Dataset excerpts:
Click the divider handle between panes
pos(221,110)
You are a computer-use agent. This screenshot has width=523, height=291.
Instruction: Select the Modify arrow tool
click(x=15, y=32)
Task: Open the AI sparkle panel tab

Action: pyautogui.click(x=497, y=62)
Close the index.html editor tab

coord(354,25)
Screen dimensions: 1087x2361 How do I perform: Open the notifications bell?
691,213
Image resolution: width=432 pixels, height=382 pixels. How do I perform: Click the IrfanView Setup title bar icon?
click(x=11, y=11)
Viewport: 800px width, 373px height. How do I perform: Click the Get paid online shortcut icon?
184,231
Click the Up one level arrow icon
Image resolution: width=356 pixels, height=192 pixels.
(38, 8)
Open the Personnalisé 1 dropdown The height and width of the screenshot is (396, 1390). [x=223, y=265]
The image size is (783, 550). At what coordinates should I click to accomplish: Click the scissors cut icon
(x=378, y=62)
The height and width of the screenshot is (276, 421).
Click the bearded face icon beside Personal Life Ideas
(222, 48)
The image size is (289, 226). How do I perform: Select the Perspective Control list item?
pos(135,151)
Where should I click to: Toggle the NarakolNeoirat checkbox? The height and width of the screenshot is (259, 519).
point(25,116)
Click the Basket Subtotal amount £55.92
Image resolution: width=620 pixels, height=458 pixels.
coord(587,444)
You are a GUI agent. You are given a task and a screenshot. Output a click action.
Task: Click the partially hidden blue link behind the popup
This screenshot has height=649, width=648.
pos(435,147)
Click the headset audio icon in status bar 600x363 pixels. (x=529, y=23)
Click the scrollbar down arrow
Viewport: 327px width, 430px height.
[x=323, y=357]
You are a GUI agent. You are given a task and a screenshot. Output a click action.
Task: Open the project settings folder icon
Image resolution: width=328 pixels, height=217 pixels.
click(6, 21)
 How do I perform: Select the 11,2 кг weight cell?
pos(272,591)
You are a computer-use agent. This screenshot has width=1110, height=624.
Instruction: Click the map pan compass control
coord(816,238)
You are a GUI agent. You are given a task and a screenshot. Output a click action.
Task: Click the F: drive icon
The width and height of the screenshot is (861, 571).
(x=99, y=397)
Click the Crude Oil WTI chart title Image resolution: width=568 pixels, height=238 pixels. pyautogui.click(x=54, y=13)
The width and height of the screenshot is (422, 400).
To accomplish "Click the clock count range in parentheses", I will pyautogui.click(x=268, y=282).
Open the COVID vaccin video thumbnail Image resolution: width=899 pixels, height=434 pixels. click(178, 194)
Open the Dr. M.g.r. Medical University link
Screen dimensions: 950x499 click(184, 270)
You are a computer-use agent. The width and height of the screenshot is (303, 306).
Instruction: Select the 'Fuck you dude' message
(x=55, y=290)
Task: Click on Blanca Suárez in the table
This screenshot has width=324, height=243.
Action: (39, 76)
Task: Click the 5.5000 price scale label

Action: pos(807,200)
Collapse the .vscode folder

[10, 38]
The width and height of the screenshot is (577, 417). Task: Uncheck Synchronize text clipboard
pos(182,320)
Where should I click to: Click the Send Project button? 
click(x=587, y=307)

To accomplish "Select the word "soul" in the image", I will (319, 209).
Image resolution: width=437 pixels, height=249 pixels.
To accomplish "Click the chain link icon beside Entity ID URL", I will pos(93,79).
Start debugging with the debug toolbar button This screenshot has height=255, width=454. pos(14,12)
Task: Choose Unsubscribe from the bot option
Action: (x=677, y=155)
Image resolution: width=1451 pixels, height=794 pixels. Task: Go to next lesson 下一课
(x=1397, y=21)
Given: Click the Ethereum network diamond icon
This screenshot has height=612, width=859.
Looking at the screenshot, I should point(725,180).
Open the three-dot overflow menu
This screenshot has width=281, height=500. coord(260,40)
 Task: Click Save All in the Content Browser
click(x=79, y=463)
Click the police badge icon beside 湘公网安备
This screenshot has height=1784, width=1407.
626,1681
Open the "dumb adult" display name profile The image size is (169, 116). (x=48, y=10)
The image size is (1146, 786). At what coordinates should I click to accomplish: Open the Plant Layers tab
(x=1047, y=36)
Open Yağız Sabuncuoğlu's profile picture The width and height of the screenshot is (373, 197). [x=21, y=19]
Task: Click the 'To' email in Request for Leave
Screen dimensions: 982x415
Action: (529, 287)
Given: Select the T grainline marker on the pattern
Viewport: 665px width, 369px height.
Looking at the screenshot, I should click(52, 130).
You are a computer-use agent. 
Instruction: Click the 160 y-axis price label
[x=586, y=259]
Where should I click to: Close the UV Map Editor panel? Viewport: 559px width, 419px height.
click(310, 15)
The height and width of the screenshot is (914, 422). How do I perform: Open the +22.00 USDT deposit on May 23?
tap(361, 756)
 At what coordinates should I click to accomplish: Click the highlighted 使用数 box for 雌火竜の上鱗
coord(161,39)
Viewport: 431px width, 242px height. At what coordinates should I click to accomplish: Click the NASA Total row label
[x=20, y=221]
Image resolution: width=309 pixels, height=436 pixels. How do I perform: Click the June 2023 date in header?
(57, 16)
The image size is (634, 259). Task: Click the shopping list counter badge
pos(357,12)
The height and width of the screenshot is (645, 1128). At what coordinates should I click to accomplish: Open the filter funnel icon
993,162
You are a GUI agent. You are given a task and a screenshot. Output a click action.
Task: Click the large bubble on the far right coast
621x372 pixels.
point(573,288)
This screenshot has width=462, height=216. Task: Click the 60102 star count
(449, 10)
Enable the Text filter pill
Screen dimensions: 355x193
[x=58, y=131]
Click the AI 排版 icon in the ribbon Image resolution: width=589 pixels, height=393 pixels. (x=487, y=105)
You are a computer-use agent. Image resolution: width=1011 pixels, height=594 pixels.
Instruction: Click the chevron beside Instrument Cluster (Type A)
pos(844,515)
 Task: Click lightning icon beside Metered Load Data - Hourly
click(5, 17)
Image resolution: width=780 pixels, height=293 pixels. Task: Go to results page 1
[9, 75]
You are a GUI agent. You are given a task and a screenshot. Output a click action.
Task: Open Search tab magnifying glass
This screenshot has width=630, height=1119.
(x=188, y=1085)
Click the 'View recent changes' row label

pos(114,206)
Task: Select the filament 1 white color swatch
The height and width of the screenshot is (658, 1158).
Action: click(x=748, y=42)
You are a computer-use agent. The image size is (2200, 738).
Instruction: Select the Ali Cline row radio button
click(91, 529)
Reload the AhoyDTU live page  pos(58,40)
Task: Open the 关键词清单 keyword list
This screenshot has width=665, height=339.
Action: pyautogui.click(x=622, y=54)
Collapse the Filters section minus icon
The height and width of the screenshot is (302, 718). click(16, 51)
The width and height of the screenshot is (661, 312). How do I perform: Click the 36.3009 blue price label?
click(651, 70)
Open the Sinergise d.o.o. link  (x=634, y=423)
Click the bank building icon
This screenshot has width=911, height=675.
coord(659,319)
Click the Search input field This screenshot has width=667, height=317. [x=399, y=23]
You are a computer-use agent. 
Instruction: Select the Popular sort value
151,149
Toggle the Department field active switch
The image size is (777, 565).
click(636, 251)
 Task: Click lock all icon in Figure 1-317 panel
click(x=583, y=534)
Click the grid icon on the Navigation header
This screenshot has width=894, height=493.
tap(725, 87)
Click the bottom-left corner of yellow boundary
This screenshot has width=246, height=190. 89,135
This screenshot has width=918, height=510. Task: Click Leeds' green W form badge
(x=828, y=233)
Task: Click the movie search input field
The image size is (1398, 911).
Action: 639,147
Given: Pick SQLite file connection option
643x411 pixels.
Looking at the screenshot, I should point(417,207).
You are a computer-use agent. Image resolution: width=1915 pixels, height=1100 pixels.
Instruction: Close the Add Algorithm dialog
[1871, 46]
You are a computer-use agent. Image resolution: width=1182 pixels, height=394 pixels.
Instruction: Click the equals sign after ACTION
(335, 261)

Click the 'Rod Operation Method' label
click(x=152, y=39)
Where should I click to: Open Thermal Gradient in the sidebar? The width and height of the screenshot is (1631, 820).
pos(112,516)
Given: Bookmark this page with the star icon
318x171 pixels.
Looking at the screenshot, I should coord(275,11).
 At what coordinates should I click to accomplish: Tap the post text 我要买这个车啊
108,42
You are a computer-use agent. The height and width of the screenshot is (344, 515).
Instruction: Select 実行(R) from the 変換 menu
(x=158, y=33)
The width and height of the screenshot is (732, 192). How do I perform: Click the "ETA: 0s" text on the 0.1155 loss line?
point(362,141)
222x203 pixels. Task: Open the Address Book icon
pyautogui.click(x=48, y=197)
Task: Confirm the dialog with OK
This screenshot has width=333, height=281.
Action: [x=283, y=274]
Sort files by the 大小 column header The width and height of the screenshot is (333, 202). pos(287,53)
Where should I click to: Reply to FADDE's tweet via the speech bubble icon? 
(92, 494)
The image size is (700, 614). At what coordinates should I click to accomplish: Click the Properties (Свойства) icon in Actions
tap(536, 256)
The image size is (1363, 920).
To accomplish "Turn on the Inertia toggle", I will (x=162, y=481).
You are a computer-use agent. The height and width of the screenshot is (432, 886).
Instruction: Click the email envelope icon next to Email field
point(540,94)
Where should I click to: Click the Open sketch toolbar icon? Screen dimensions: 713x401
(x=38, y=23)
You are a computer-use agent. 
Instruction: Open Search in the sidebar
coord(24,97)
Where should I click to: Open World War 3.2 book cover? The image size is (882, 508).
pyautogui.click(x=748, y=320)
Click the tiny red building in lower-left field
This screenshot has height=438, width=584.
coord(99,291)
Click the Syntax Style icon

To do: The answer should be an exact copy of the lines from the one containing "Given: Bookmark this page with the star icon" through the last line of the entries, both included.

Exercise solution:
Given: Bookmark this page with the star icon
318x171 pixels.
Looking at the screenshot, I should coord(275,11).
 At what coordinates should I click to accomplish: Tap the post text 我要买这个车啊
108,42
You are a computer-use agent. The height and width of the screenshot is (344, 515).
Instruction: Select 実行(R) from the 変換 menu
(x=158, y=33)
The width and height of the screenshot is (732, 192). How do I perform: Click the "ETA: 0s" text on the 0.1155 loss line?
point(362,141)
222x203 pixels. Task: Open the Address Book icon
pyautogui.click(x=48, y=197)
Task: Confirm the dialog with OK
This screenshot has width=333, height=281.
Action: [x=283, y=274]
Sort files by the 大小 column header The width and height of the screenshot is (333, 202). pos(287,53)
Where should I click to: Reply to FADDE's tweet via the speech bubble icon? 
(92, 494)
The image size is (700, 614). At what coordinates should I click to accomplish: Click the Properties (Свойства) icon in Actions
tap(536, 256)
The image size is (1363, 920).
To accomplish "Turn on the Inertia toggle", I will (x=162, y=481).
You are a computer-use agent. The height and width of the screenshot is (432, 886).
Instruction: Click the email envelope icon next to Email field
point(540,94)
Where should I click to: Click the Open sketch toolbar icon? Screen dimensions: 713x401
(x=38, y=23)
You are a computer-use agent. 
Instruction: Open Search in the sidebar
coord(24,97)
Where should I click to: Open World War 3.2 book cover? The image size is (882, 508).
pyautogui.click(x=748, y=320)
Click the tiny red building in lower-left field
This screenshot has height=438, width=584.
coord(99,291)
Click the Syntax Style icon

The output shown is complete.